*** Quoted passage ***
Eating Humble Pie aka What Happens When You Forget the Tenets of Functional Medicine header image

Eating Humble Pie aka What Happens When You Forget the Tenets of Functional Medicine

By George Gillson MD PhD CCFP

Septembers’ posts are supposed to be about Immunity. Technically, this post IS about Immunity. Technically.

It’s also about pigheadedness.

Alert readers will recall that Augusts’ posts proffered my thoughts about lifelong health and fitness. The first installment talked mostly about fitness but was prefaced by the saga of the struggle between my immune system and various connective tissues in my shoulders and hips aka Polymyalgia Rheumatica (PMR). (Working out too hard and too often likely triggered the PMR.)

The conventional treatment for PMR, regarded as an autoimmune disease, is a sometimes-lengthy course of prednisone. This is what I said about prednisone last month:

“Conventional Medicine scratches its head, calls this condition Polymyalgia Rheumatica (PMR), says it’s idiopathic (meaning we don’t know what the hell causes it) and treats it with an extended course of high-dose prednisone. Prednisone is basically high octane, synthetic cortisol and is about four times as potent as cortisol. It is a great anti-inflammatory but is also immunosuppressive and catabolic, meaning it tears your tissues apart.”

Full disclosure: I also referred to prednisone as an: “unguided turbo-cortisol missile.”

Fairly early on, I saw my Family Doctor and we talked things over. He offered prednisone but I stubbornly decided to take my own Functional/Integrative Medicine approach to PMR, as outlined previously:

  1. Back way off on the intensity of workouts.
  2. Eliminate processed food/snacks, cut back on dairy, eat more veggies.
  3. Start testosterone supplementation
  4. Confirm low 24-hour total cortisol production via measurement of the principal urine metabolites of cortisol and cortisone. (Cortisone is the storage form of cortisol and can be readily converted back to cortisol as needed: in case you care.)
*** End of Quoted passage ***
*** Entries provided ***
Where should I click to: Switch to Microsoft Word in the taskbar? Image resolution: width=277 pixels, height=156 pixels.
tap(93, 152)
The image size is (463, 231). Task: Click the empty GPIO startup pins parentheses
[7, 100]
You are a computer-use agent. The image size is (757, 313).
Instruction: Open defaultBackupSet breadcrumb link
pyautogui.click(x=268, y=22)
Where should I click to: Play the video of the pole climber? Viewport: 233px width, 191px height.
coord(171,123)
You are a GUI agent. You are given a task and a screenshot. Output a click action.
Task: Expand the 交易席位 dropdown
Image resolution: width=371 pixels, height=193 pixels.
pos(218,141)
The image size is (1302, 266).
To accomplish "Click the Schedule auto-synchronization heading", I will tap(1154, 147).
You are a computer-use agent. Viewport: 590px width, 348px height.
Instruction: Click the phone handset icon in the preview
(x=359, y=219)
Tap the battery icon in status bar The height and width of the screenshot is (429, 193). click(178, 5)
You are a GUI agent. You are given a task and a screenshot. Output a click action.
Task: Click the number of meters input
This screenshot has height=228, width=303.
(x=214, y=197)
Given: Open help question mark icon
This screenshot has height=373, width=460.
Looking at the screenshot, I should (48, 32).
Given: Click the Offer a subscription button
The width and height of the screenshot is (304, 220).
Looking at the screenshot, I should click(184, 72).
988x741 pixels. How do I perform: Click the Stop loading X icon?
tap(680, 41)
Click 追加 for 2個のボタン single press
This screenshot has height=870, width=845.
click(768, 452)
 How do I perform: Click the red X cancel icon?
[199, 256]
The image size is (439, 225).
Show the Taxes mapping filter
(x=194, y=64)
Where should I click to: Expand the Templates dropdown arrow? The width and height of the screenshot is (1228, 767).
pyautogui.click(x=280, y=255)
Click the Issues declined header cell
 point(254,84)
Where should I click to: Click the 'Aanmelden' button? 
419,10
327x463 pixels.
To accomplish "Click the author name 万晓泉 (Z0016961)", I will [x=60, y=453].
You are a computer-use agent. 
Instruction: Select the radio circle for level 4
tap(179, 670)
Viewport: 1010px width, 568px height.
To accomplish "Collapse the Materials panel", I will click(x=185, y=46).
*** End of Entries provided ***
[Task A]: In the post on Polymyalgia Rheumatica, how potent is prednisone compared with cortisol?
[Task B]: Sum up the post on Polymyalgia Rheumatica in two sentences.
[Task C]: Carry on the post on Polymyalgia Rheumatica from its final sentence.
The entries are separate material, unrelated to the post.

[Your response A]: About four times as potent.

[Your response B]: The author says this post about immunity is also about pigheadedness, and recalls a bout of Polymyalgia Rheumatica that working out too hard and too often likely triggered. Although the family doctor offered prednisone, the conventional treatment, the author chose a Functional/Integrative Medicine approach: easing off workouts, changing diet, starting testosterone, and confirming low cortisol production.

[Your response C]:
  5. Start on pregnenolone
  6. Experiment with low-dose oral cortisol aka hydrocortisone.

I did all that for at least a month or more. Guess what happened.

The inflammation just got worse.

Maybe I should have gone to a gluten-free diet along with the other things I was doing, as this is often helpful in calming down the immune system. Maybe I should have stuck with the program longer. I dunno. Long story short, I eventually reached back out to my doctor and asked for a prednisone prescription, partly because I was getting fed up and partly because I forgot about the Integrative aspect of “Functional/Integrative” Medicine. More on that in a bit.

When I finally got the prednisone, I was pretty embarrassed to find out that the starting dose was 15 mg, not “high dose” as I had said previously. (Of course, I could have found that out at the start with 2 minutes on Google but that’s a side issue.) The daily natural output of cortisol is somewhere between 20 to 40 mg and 15 mg of prednisone is equal to about 60 mg of cortisol. So that dose wasn’t the sledgehammer I thought it was going to be. To tell you the truth, I was afraid to take what I thought was going to be high-dose prednisone.

Within a couple of days of starting the med, my symptoms were 75% better and inside of a week they were gone. Then I realized what an idiot I’d been and exactly how much of a toll the inflammation had been taking on me. It was wearing me down on multiple fronts.  I might have to keep taking if for a while, to allow my immune system to “forget” what all the fuss was about. Time will tell, but basically, beyond remembering that life is good, I barely know I’m taking the stuff.

Too soon old, too soon smart, as the saying goes.

Anyway, there are numerous other lessons to be learned here. Well maybe not numerous lessons, but a couple for sure.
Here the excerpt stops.